The ICRC also supports the repair of public infrastructure such as the water supply and sewerage systems in Chechnya, Ingushetia and Daghestan.
Reinforcing health services in the region is another priority, with the ICRC assisting up to 13 hospitals in Chechnya, one in Daghestan and one in Ingushetia, as well as the Grozny central blood bank. It further supports training for health workers, hospital doctors, and prosthetic technicians from the orthopaedic centre in Grozny.
The mine action programme helps civilian population in general, and children in particular, to avoid the dangers of mines and UXO in Chechnya.
Promotion of international humanitarian law 2006
In 2006 the ICRC will maintain the entire range of its prevention activities aiming at promoting IHL, humanitarian issues and fostering support for the organisation.
The promotion of the ratification and national implementation of IHL treaties in CIS countries will continue in the framework of a co-operation agreement signed between the ICRC and the CIS Interparliamentary Assembly in 2004. In the Russian Federation, the ICRC will continue to co-operate with the competent authorities on the accession to IHL treaties and their incorporation into the national legislation.
Russian armed and security forces will be encouraged to further integrate IHL/HRL into training at all levels, with a special focus on training packages for troops being prepared for or engaged in the northern Caucasus, as well as to ensure that such rules are observed in practice.

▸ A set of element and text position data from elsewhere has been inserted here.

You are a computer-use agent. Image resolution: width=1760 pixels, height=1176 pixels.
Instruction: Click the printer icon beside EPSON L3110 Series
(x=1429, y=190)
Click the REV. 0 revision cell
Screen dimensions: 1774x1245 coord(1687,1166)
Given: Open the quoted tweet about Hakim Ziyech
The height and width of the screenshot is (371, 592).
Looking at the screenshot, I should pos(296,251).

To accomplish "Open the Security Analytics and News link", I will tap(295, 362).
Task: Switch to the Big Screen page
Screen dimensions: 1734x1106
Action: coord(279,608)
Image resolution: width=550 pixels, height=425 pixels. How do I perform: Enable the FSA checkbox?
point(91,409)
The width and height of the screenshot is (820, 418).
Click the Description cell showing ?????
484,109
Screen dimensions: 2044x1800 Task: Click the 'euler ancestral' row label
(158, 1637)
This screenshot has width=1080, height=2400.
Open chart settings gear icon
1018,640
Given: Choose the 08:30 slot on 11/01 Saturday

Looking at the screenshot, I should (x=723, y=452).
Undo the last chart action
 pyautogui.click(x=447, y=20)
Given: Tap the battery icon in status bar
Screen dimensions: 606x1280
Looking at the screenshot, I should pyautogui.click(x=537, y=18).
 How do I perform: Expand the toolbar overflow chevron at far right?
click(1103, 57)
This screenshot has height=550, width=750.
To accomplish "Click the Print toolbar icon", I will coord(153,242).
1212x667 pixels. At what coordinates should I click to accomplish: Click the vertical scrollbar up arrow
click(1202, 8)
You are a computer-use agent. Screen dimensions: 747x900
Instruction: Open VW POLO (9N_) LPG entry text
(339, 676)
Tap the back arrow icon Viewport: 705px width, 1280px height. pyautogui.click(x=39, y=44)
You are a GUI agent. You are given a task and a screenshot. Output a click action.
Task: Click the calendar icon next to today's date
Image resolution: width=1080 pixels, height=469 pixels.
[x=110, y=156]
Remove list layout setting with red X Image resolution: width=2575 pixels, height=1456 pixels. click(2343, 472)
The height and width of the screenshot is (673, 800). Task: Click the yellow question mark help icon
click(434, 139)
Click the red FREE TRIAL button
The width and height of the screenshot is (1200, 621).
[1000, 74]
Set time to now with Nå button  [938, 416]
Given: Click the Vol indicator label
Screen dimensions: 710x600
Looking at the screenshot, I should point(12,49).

IHL teaching in Russian universities will be supported with a series of regional events (Advanced IHL course, Moot-Court competition for the students of the faculties of law and journalism, Martens Readings) strengthened through co-operation with the Russian Association of International Law. Several local scientific centres will be identified among the higher educational institutions, to become focal points for IHL dissemination related activities and develop expertise in addressing IHL issues.
In 2006, further support will be given to both professors and students in their research thro ugh the National IHL Library and the Information Centre opened on the premises of the ICRC's regional delegation in the RF.
While co-operation with the Ministry of Education on methodology and IHL training will continue, secondary school programme will be concentrated in 70 most motivated regions with a special focus on Chechnya.
The ICRC will also continue to target selected NGOs and think tanks with IHL and humanitarian issues and build contact with specialized media and publishers whose audiences include leaders and opinion-makers in Russia and the CIS.
Co-operation with the Russian Red Cross and other humanitarian organizations
Co-operation with the Russian Red Cross will focus on strengthening the National Society’s operational response capacity in the northern Caucasus and supporting its tracing service and dissemination of IHL.
Coordination with other components of the Movement, UN agencies and other humanitarian organizations working in the northern Caucasus will remain an essential aspect of the ICRC's operation.